I wasn’t going to post anything about the passing of Wayne Shorter, as I pretty much covered everything I have to say about jazz on this relatively recent post, but then I came across the amazing photograph above — taken by one Frances Wolff in 1965 — and figured that was my “way in."
As expressed in that aforementioned post in greater detail, what I credibly know about jazz couldn't fill up one side of a hastily-scribbled sheet of loose leaf, but I know what I've heard that I liked. Jazz titan Wayne Shorter died Thursday, and he was one of the primary instigators of "fusion" juggernaut Weather Report. A copy of that band's Heavy Weather arrived in a crate of promo LPs from my father in London in the summer of 1977 (via a friend he'd made at Columbia/CBS/Epic records), and it became an unlikely favorite in our house. This song in particular we would blast on the regular. Rest in peace, Mr. Shorter. I know you did far more than this (as I had to research and encapsulate it for your obituary), but for bit of music alone, I salute you...
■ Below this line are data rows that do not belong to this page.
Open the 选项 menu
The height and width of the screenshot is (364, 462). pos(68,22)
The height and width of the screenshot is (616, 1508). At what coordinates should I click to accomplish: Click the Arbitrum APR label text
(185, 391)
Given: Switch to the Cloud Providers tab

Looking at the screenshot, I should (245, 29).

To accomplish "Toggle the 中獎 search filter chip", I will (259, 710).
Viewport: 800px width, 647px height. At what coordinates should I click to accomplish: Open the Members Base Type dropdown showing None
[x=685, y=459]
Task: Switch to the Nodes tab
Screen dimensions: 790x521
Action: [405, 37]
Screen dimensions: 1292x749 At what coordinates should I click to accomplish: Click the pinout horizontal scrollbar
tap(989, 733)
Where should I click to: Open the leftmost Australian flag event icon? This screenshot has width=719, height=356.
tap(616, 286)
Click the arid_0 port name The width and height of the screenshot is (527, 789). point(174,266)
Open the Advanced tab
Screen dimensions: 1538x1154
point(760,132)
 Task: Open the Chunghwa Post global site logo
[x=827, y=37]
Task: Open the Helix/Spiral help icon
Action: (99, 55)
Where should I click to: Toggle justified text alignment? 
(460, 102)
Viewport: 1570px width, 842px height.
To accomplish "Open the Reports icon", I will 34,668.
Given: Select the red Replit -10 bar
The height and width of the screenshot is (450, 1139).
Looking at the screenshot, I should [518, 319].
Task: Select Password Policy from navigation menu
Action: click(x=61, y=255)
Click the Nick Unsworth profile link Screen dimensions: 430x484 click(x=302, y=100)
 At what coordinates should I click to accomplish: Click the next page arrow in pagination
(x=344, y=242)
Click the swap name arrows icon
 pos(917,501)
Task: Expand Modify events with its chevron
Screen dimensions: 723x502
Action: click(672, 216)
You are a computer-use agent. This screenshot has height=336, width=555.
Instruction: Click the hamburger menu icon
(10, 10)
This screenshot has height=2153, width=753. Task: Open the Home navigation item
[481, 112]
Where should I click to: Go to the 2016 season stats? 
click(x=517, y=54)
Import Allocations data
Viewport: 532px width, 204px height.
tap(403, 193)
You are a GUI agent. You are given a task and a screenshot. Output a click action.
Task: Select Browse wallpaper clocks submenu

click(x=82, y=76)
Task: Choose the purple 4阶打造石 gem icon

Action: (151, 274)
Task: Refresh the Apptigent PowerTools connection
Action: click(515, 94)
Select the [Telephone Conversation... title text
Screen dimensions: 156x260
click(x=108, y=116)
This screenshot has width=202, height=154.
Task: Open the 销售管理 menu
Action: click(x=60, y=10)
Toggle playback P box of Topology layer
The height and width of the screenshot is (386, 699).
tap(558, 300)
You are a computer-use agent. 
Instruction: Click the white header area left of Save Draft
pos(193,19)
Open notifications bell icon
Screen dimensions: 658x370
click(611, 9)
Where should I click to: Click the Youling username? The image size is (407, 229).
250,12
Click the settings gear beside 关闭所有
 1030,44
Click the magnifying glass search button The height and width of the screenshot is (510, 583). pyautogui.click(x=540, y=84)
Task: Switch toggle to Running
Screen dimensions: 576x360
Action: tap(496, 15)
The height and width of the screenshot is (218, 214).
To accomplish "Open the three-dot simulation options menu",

Back to Frances Wolff’s photograph, this would have been taken on the pedestrian island in the middle of Broadway at West 66th Street, looking south. Below is more or less the view from where Mr. Shorter was depicted standing today. To his left is the former site of Tower Records, although that wouldn’t have been there in 1965. Today it’s a Raymour & Flanagan, quite lamentably.
Behind him in the Wolff photo, you can see the neon top of the Empire Hotel, obscured by trees in the screen-grab below. The jazz club Iridium used to have a space on the ground floor of that hotel before decamping further down Broadway to West 51st Street.